Biochemical Differences in Regional Fat Depots

The regional types of fat described above are biochemically different. Subq adipocytes from the lower body, particularly in women, are larger, very efficient at fat (triacylglycerol [TAG]) deposition, and tend to mobilize fatty acids (FA) more slowly than subq adipocytes from the upper body.

Visceral adipocytes are the most metabolically active. In obese individuals, both abdominal subcutaneous and visceral depots have high rates of lipolysis and contribute to increased availability of free fatty acids (FFA).
These metabolic differences may contribute to the higher health risk found in individuals with upper body (abdominal) obesity. [Note: FFA impair insulin signaling and are proinflammatory .]
1. Endocrine function: White adipose tissue, once thought to be a passive reservoir of TAG, is now known to play an active role in body weight regulatory systems. For example, the adipocyte is an endocrine cell that secretes a number of protein regulators (adipokines), such as the hormones leptin and adiponectin. Leptin regulates appetite as well as metabolism . Adiponectin reduces FFA levels in the blood (by increasing FA oxidation in muscles) and has been associated with improved lipid profiles, increased insulin sensitivity resulting in better glycemic control, and reduced inflammation in patients with diabetes. [Note: Adiponectin levels decrease as body weight increases, whereas leptin levels increase.]

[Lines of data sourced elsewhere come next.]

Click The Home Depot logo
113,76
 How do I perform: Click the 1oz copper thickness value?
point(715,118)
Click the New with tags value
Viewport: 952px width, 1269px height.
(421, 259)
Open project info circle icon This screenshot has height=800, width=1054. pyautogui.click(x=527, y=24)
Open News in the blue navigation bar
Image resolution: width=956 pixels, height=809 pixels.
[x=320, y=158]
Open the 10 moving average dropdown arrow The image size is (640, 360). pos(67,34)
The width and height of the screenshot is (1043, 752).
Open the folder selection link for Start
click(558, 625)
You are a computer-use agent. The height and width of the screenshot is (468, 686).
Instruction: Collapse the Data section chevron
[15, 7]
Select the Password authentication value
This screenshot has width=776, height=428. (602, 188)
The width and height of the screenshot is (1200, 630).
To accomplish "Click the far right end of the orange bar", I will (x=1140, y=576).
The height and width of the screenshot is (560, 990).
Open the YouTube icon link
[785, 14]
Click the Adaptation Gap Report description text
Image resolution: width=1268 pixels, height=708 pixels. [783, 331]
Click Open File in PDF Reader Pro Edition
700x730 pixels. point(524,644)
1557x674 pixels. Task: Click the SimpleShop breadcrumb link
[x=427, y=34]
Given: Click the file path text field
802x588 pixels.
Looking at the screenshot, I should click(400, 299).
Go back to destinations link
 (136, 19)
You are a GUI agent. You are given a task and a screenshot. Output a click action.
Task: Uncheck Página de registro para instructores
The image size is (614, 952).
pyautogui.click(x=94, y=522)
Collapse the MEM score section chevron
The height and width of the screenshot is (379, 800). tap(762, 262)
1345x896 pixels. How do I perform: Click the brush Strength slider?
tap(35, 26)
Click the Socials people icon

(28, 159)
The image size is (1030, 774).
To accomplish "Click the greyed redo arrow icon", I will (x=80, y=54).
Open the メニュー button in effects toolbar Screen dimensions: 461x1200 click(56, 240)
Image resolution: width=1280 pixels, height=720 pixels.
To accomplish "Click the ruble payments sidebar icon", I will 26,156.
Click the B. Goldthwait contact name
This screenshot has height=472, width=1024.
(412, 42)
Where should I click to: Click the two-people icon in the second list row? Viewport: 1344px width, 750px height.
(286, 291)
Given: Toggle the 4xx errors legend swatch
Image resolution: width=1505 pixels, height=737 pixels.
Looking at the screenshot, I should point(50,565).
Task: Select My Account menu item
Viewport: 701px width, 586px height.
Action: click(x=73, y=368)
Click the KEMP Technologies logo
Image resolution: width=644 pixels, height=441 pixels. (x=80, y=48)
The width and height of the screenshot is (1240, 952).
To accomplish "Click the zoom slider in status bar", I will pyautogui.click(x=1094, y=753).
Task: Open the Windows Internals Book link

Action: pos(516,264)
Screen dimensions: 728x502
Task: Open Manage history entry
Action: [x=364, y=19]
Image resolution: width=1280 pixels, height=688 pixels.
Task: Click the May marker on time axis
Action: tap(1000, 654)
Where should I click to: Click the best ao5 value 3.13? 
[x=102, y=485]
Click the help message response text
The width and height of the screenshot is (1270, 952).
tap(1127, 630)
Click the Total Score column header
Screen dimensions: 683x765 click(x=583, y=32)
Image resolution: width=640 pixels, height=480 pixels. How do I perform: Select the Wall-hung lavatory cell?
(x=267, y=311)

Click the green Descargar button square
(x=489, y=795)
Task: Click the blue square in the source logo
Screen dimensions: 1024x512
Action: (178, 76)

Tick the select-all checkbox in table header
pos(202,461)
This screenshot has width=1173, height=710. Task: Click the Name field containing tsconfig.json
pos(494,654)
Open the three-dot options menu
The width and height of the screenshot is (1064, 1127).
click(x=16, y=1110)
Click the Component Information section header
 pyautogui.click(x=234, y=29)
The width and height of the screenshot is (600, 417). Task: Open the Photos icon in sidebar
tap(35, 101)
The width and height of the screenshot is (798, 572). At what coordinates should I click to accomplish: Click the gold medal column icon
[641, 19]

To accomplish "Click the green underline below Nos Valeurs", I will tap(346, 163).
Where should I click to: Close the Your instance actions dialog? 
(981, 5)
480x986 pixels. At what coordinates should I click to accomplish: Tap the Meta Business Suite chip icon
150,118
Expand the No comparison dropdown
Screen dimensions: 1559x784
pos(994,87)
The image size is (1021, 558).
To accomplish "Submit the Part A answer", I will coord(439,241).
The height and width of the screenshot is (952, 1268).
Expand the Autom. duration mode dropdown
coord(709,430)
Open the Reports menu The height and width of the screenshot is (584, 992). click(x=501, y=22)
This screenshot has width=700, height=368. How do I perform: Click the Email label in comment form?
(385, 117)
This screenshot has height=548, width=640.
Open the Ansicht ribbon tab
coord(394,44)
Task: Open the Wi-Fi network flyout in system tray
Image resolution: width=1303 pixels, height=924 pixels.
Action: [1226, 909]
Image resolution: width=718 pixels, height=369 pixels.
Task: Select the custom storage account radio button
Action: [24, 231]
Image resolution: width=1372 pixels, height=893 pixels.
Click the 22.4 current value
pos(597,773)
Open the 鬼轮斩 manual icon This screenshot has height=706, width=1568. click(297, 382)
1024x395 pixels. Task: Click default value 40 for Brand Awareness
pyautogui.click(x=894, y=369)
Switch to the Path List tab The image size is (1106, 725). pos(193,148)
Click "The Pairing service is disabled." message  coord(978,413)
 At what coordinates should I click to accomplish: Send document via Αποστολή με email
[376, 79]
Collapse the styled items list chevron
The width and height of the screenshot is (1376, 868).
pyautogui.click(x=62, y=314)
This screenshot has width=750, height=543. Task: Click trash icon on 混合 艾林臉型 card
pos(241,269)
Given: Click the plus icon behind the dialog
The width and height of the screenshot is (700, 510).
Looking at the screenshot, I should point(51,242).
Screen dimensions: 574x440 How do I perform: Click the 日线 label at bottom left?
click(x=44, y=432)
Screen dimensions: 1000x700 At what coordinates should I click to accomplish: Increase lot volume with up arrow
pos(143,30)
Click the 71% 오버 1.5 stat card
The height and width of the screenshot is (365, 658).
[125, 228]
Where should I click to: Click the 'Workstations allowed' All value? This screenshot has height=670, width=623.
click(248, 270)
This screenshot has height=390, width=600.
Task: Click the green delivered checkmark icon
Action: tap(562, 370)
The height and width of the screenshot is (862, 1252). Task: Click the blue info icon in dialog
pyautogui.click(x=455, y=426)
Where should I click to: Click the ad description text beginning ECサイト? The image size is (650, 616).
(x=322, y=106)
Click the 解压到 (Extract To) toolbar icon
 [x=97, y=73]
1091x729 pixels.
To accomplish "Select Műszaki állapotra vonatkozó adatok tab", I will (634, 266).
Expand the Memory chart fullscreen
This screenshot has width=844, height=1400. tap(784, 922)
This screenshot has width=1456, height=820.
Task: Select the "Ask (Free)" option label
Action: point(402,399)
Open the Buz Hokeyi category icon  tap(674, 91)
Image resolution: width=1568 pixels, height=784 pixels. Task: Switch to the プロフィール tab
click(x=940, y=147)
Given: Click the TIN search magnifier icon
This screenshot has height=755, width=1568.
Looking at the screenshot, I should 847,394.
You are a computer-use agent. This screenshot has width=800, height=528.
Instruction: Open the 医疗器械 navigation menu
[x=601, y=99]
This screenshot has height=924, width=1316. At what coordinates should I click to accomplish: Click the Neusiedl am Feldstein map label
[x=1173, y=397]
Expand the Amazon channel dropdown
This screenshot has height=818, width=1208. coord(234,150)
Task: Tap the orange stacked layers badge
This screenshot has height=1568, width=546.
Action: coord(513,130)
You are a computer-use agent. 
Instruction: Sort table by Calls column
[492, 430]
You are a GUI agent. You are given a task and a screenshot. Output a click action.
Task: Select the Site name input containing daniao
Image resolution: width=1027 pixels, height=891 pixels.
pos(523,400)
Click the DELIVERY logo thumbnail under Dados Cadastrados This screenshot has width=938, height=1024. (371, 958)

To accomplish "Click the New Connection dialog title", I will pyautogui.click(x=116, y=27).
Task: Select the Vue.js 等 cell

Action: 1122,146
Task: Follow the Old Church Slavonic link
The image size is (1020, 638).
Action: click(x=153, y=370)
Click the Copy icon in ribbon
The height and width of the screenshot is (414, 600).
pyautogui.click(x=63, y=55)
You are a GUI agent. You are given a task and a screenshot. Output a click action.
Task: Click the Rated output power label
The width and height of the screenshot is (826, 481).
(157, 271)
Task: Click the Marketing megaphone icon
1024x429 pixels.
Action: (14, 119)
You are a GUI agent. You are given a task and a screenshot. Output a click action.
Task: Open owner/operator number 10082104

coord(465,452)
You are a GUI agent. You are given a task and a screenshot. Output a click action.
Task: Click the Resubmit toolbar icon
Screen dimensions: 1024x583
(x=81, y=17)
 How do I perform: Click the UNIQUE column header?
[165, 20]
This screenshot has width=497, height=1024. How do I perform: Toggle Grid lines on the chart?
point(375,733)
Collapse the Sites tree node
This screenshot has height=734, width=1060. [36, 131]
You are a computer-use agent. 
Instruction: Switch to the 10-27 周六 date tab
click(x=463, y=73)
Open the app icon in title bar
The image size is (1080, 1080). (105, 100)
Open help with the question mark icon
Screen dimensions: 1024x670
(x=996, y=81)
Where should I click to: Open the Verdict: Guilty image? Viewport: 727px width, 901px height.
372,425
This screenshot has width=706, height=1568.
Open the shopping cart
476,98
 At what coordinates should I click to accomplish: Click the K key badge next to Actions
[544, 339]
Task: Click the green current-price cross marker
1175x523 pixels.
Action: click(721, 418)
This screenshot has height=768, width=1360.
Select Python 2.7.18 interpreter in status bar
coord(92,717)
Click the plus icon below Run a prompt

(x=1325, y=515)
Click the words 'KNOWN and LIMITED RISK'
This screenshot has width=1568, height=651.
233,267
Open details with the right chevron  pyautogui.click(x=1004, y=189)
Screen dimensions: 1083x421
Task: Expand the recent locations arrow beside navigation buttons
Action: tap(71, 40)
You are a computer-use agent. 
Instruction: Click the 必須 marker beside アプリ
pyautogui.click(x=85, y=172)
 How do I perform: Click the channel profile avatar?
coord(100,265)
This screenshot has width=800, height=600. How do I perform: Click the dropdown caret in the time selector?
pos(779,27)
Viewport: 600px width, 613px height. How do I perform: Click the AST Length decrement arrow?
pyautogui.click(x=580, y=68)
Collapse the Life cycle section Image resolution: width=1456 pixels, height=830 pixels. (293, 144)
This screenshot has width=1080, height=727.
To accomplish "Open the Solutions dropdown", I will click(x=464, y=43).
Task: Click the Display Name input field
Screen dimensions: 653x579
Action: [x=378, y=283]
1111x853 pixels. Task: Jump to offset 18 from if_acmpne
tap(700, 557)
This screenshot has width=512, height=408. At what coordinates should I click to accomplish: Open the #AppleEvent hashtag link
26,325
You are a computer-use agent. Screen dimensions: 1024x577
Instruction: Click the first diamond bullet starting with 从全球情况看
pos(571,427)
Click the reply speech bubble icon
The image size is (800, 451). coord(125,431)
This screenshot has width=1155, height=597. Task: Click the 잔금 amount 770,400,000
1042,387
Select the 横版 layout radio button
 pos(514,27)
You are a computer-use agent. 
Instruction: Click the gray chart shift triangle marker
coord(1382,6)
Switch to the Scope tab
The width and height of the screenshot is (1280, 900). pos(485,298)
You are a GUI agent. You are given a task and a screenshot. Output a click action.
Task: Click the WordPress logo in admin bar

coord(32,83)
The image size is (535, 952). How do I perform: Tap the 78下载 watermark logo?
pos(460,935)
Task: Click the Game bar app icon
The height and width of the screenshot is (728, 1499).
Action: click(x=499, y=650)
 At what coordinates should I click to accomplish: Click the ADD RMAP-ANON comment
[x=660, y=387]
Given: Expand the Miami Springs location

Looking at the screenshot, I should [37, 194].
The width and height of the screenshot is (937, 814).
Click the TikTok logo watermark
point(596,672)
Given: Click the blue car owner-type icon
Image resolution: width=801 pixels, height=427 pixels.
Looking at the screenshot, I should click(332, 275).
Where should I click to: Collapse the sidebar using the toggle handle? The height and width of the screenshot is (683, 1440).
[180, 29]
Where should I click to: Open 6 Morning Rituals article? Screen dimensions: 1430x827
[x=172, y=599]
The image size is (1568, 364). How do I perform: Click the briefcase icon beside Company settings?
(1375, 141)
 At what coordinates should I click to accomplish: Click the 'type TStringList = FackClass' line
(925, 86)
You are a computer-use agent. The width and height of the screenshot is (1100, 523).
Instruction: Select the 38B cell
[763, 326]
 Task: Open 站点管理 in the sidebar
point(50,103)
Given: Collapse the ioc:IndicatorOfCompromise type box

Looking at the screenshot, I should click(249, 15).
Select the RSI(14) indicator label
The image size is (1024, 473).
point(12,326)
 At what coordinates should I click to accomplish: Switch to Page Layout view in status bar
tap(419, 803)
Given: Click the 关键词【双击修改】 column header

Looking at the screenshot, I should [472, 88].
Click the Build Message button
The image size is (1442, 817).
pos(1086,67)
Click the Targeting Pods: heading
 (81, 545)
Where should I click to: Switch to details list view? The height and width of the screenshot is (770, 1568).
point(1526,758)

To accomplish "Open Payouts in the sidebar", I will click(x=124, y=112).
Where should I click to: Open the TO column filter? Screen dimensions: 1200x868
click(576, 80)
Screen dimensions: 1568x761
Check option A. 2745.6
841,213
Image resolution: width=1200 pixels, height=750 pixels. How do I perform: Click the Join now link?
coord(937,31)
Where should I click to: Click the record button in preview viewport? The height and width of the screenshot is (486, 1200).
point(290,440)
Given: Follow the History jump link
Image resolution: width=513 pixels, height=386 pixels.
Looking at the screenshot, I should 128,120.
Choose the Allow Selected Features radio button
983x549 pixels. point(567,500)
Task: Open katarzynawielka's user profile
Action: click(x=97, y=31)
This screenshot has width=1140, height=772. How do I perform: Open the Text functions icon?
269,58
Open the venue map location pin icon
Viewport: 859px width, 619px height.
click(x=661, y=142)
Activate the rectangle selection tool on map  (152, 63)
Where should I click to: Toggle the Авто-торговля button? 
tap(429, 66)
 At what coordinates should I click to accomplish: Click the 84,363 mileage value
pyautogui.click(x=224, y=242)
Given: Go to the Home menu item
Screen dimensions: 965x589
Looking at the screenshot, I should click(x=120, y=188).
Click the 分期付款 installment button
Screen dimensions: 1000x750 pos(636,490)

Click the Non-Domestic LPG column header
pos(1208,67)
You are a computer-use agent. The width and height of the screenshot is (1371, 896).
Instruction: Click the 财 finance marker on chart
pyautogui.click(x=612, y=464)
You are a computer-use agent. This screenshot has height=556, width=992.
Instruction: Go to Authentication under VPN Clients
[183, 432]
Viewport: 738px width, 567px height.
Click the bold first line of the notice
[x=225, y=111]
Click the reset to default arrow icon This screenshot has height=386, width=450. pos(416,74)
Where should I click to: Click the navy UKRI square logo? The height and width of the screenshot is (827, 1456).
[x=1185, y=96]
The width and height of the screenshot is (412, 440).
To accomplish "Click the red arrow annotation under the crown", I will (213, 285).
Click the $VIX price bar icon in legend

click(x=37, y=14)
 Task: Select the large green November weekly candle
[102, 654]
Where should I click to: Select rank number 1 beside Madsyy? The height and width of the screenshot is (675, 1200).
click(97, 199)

2. Importance of portal circulation: With obesity, there is increased release of FFA and secretion of proinflammatory cytokines, such as interleukin 6 (IL-6) and tumor necrosis factor-α (TNF-α), from adipose tissue. [Note: Cytokines are small proteins that regulate the immune system.] One hypothesis for why abdominal adipose depots have such a large influence on metabolic dysfunction in obesity is that the FFA and cytokines released from these depots enter the portal vein and, therefore, have direct access to the liver. In the liver, they may lead to insulin resistance  and increased hepatic synthesis of TAG, which are released as components of very-low-density lipoprotein particles and contribute to the hypertriacylglycerolemia associated with obesity. By contrast, FFA from lower body subq adipose depots enter the general circulation, where they can be oxidized in muscle and, therefore, reach the liver in lower concentration.